Was reading some of my favorite blogs, including We Like It Raw, and noticed an article about the new Mayor of Newark, New Jersey, Cory Booker. This guy looks like the real deal. A couple of excerpts really got me:

It’s August of 1999. Booker is a fed-up, 30-year-old City Council member, thwarted at every attempt at reform by four-term mayor Sharpe James. Newark’s decay and despair, and the inability to do anything about it, stress out Booker so badly that he’s getting migraines and back spasms.

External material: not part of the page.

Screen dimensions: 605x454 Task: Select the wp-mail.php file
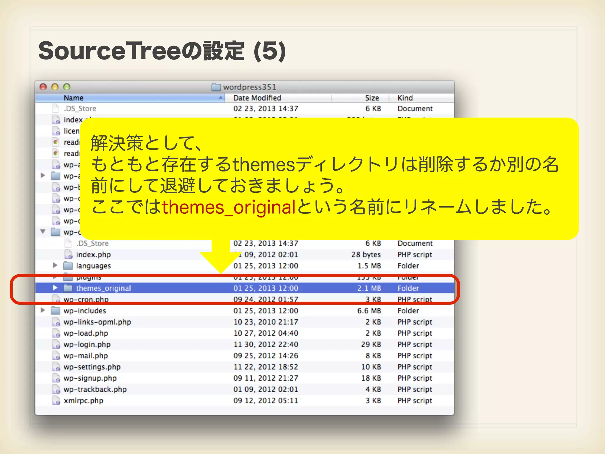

After a particularly violent crime at a particularly drug-ravaged high-rise apartment complex, Booker decides it is time for drastic measures.

He buys a tent, pitches it next to the complex and goes on a hunger strike. For 10 days, he fasts and sleeps outdoors in one of the grimmest neighborhoods in one of the country’s grimmest cities. “It transformed my life,” Booker says, sitting in his office last week, where he was preparing his inauguration address.

Wow. If you thought that was some sort of fleeting charade, check out this description of his current standard of living. He lives amidst the poverty-stricken in a not-so-nice high rise buildng in a not-so-nice part of town. And he is the Mayor!

“I pay $600 a month, which seems like highway robbery at the moment,” says Booker, “because I haven’t had heat or hot water since November.”

Wait. The new mayor of Newark hasn’t had a hot shower since November?

“I boil water. First I used pots, but then a friend of mine came over one day and she said, ‘Have you ever heard of a camp shower?’ And now there’s this sack that hangs in my apartment” that provides hot water.

This guy clearly has a stellar emotional IQ, and it is also clear that he has the intellect and work ethic to back it up. Standford Undergrad, Yale Law, Rhodes Scholar. Class President…TWICE! This guy must be an robot!

“He was the kind of guy who slowed you down when you hung around him because he’d say ‘hi’ to everyone,” says Chris Magarro, his best friend, whom he met in fourth grade. “The kids, the teachers, the janitors. Everyone.”

He played football at Stanford, too, and heavily into his overachiever phase, he also worked at a suicide prevention hotline, won the student body president job and earned stellar grades. He recalls that the toughest question during his Rhodes scholarship interview was something along the lines of “Are you real?”

After Yale, he moved to Newark in the hopes, he says, of becoming a community activist in the tradition of Marian Wright Edelman. He claims that becoming a politician wasn’t on his agenda.

And after all this he ends up chasing and achieving a high level in a political career that “wasn’t on his agenda.” Wow, looks like I need to raise my own standards just a little bit :).